Given that di-nucleotide cyclases and other NTase superfamily members are conserved in the two-domain architecture and the catalytic acidic residues, we reasoned that other DncV homologs of the NTase superfamily might adopt a similar architecture of the catalytic residues upon activation. Supporting our hypothesis, the conformation of the catalytic residues of dsRNA-bound human OAS1 is quite different from that of porcine OAS1 in its free state, with the former resembling the active form while the latter resembling the inactive form of cGAS proteins (Figure 1D).

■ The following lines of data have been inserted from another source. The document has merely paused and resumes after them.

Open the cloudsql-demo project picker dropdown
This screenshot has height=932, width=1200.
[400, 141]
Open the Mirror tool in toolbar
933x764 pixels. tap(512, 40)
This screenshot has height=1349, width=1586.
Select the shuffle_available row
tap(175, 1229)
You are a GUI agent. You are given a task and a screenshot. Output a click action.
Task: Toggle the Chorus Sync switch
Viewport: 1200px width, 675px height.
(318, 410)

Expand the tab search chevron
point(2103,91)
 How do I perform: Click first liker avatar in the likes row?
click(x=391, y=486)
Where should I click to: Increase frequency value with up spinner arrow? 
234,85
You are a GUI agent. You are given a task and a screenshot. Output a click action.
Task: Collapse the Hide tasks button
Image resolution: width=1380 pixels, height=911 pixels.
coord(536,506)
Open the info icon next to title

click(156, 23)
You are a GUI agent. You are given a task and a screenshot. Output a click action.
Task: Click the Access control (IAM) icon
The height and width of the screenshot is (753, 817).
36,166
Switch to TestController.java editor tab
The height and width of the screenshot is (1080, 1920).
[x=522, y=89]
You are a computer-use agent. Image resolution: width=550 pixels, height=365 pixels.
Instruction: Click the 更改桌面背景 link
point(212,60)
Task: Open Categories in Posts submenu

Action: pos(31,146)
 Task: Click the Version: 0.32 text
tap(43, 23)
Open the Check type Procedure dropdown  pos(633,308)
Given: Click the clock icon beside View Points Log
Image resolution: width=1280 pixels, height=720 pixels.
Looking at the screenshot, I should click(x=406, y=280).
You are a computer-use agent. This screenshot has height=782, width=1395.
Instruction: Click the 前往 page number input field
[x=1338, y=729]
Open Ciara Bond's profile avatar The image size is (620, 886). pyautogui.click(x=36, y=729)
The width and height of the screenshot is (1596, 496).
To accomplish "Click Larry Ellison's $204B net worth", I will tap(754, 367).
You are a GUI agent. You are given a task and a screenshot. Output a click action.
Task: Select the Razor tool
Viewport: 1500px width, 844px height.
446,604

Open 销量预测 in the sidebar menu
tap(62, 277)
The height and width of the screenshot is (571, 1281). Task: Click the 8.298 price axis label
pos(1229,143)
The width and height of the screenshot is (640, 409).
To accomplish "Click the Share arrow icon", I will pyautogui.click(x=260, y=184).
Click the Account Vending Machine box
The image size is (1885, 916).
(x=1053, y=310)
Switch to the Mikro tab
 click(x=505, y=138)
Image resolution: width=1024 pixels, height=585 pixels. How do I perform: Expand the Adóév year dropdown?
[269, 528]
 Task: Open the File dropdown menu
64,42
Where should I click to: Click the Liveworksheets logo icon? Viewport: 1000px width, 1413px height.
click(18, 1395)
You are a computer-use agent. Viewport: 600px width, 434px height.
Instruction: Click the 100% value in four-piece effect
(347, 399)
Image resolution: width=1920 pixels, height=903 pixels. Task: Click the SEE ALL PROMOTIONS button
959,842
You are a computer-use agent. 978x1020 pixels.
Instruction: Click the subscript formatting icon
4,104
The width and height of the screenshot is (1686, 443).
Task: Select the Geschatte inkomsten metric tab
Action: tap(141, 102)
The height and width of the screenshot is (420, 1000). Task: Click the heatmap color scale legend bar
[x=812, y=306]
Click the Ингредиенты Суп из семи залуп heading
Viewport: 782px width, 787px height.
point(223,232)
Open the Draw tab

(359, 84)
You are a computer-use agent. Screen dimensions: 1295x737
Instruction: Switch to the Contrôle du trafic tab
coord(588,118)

Although DncV exhibits an active conformation in the absence of DNA binding, we wonder whether DncV activity can be regulated by other factors. By comparing the structures of DncV and dsDNA-activated cGAS, we found that dsDNA could also fit very well on backside of the active site of DncV. As long-rang interactions are formed primarily in complementary electrostatic nature, we performed surface electrostatic potential analysis to find whether these cyclases share any similar electrostatic surfaces. Interestingly, both DncV and cGAS possess several surface patches with pronounced positive electrostatic potential on their backsides (Supplementary information, Figure S1F). These linear positive-nature patches are completely solvent-exposed and poised for binding to other cofactors with complementary electrostatic potential, and thereby may serve as an interaction motif of these di-nucleotide cyclases. As this potential interaction motif is also found in the structures of human OAS1 and yeast PAP (Supplementary information, Figure S1F), it is likely involved in the regulation of functions of the NTase family proteins.